YouTube says it’s accelerating its efforts to combat online extremism content with a new tack: made it harder to find them.
“While we and others have worked for years to identify and remove content that violates our policies, the uncomfortable truth is that we, as an industry, must acknowledge that more needs to be done. Now,” said Kent Walker, senior vice-president and general counsel of Google, in a blog post on Google.org and an op-ed in the Financial Times.
The prevalence of extremist content on YouTube became an issue again earlier this month when it was revealed one of the three attackers in the London Bridge terror incident June 3 had been influenced by YouTube videos of Ahmad Musa Jibril, a Dearborn, Mich., cleric popular who has developed an international following in recent years with ISIS fighters. The three attackers, who were killed by police, drove a van into pedestrians on London Bridge and got out of the van to stab others in a market, killing eight and injuring dozens of others.

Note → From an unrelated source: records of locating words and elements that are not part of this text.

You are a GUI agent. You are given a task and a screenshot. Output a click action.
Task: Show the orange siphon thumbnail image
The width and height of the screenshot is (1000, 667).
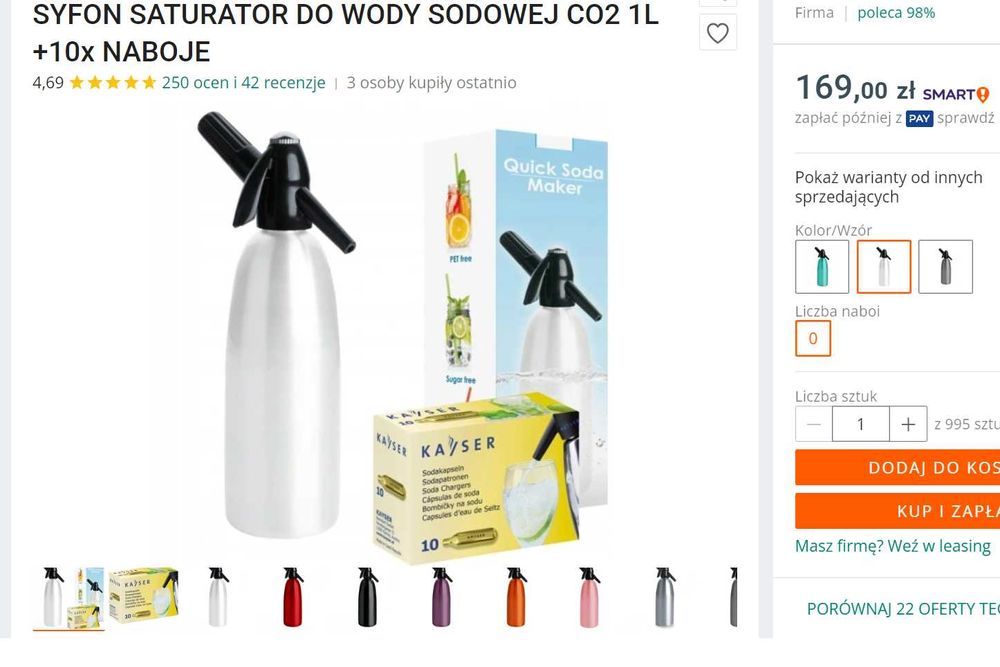pyautogui.click(x=515, y=597)
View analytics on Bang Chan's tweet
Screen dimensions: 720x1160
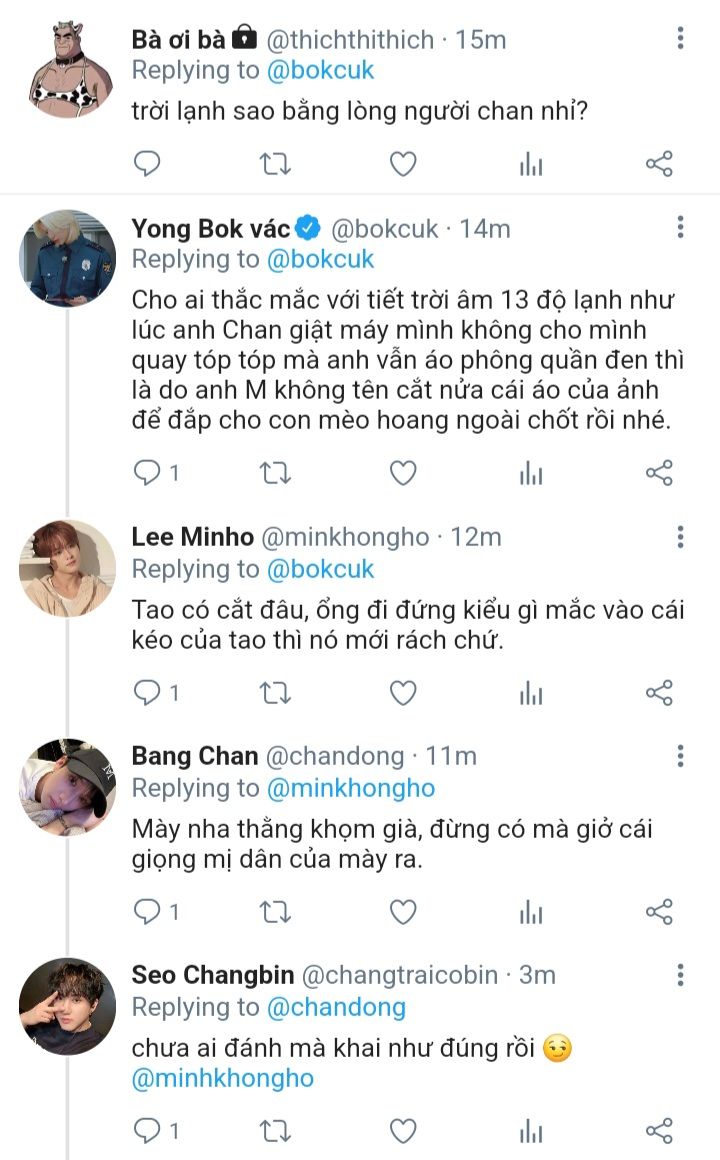point(530,911)
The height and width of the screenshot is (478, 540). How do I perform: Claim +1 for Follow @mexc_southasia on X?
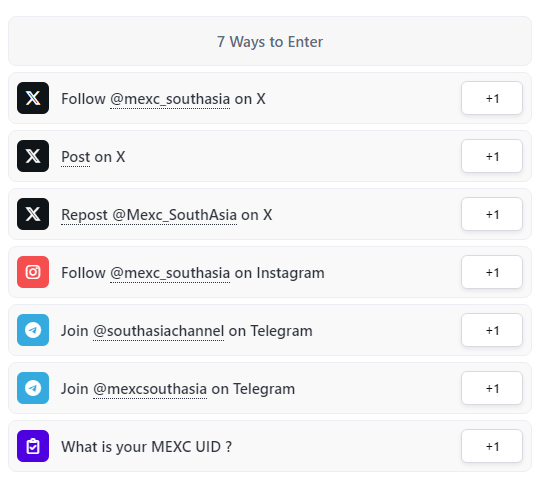pos(492,98)
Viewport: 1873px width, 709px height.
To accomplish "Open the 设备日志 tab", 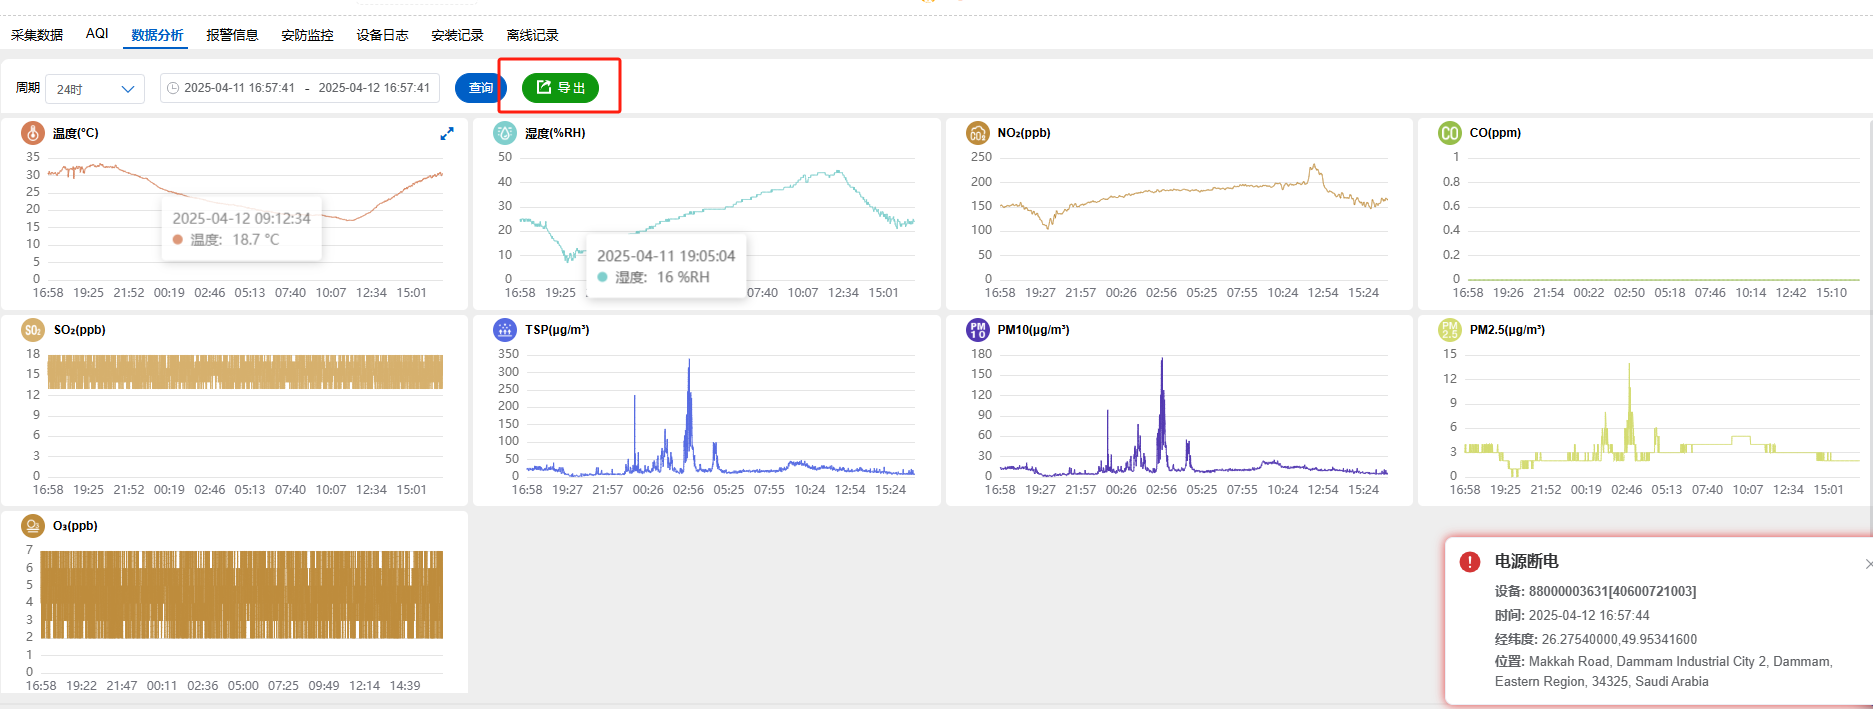I will click(382, 35).
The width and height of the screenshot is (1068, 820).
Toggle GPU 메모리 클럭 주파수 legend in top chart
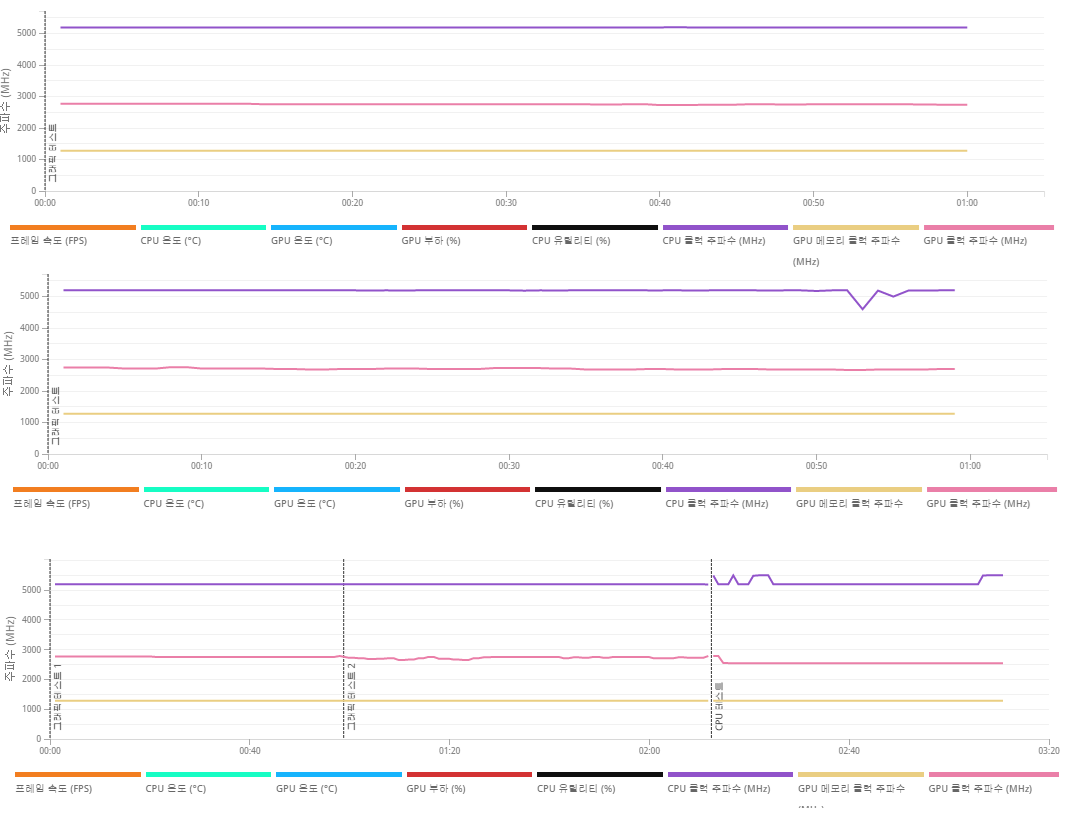846,241
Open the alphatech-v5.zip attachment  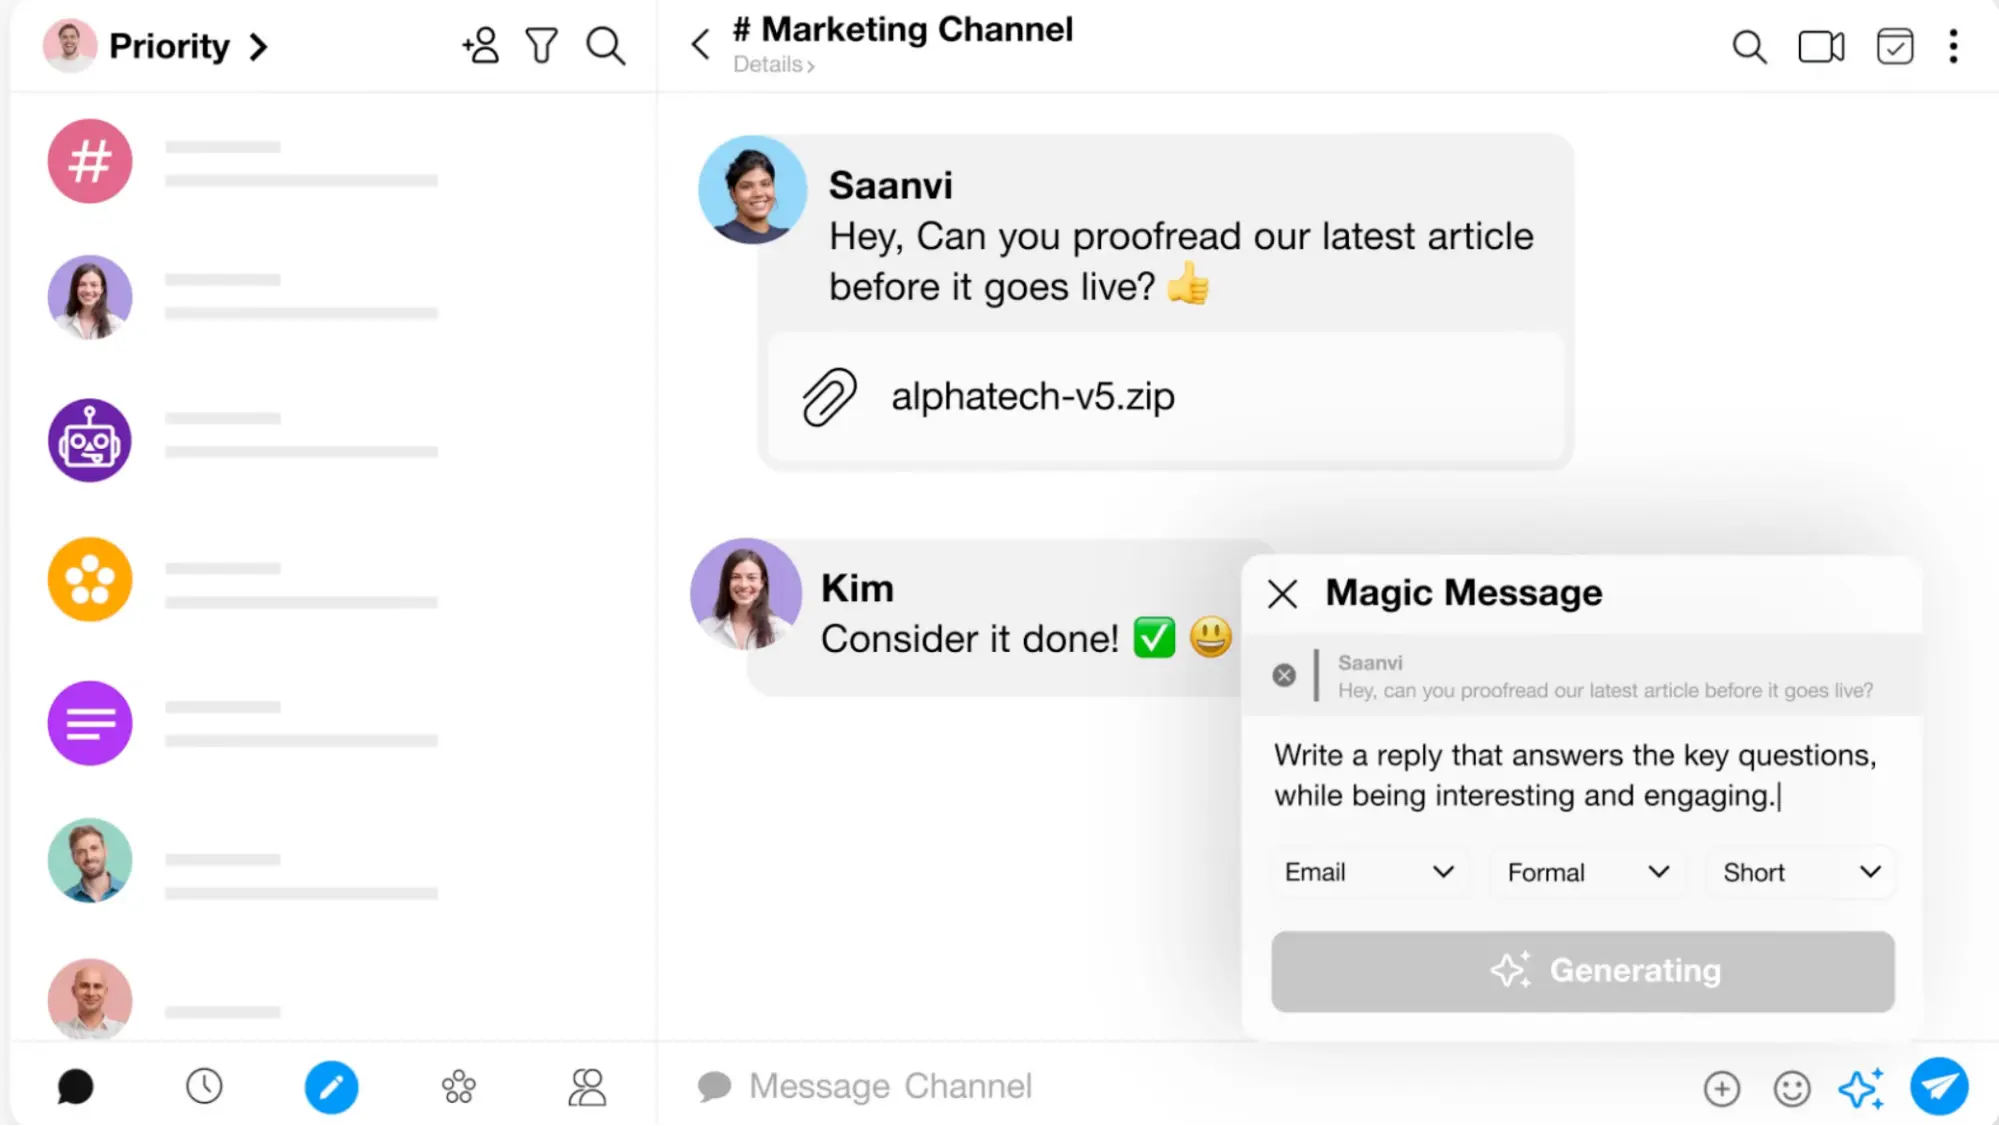(1033, 397)
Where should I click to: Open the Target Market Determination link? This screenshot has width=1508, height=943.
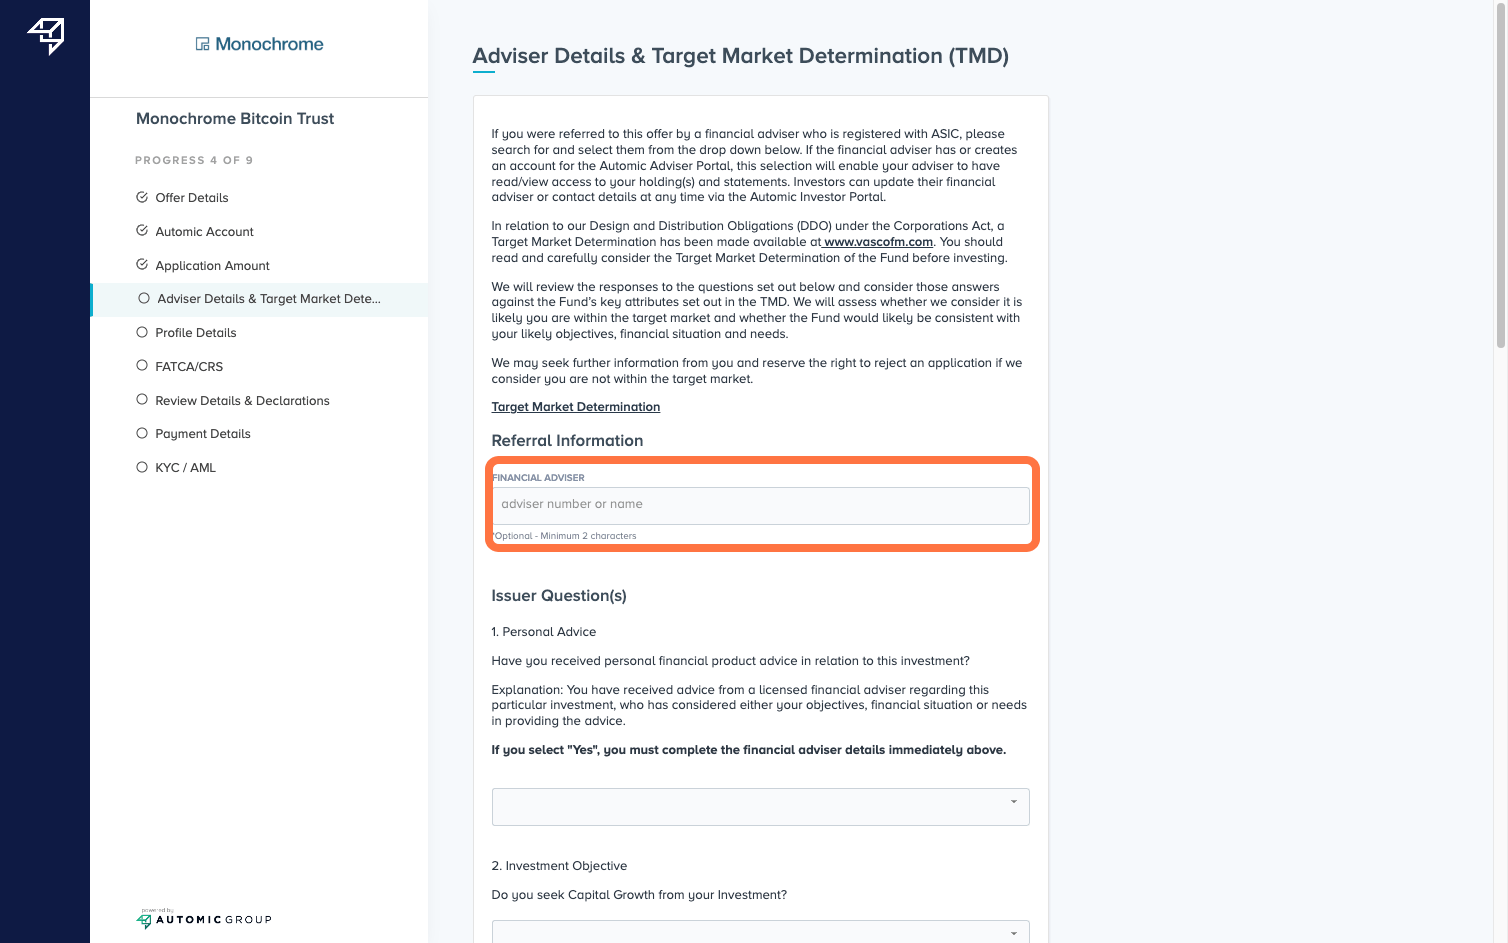click(x=575, y=407)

In March, Google and YouTube found themselves facing irate advertisers, with many pulling their business, after they found their ads played on videos promoting terrorism and extremist content on the video service. They moved to establish a 10,000-viewer requirement for access into its YouTube Partner Program, which lets creators earn revenue via ads running on their videos.
The tech giant also improved its use of machine learning technology to prevent ads from being automatically run with extremist or other violent content. Now it’s using that research to train its staff, and it’s rolling out other measures, including adding warnings to extremist videos and preventing comments, which will make it harder for them to get popular.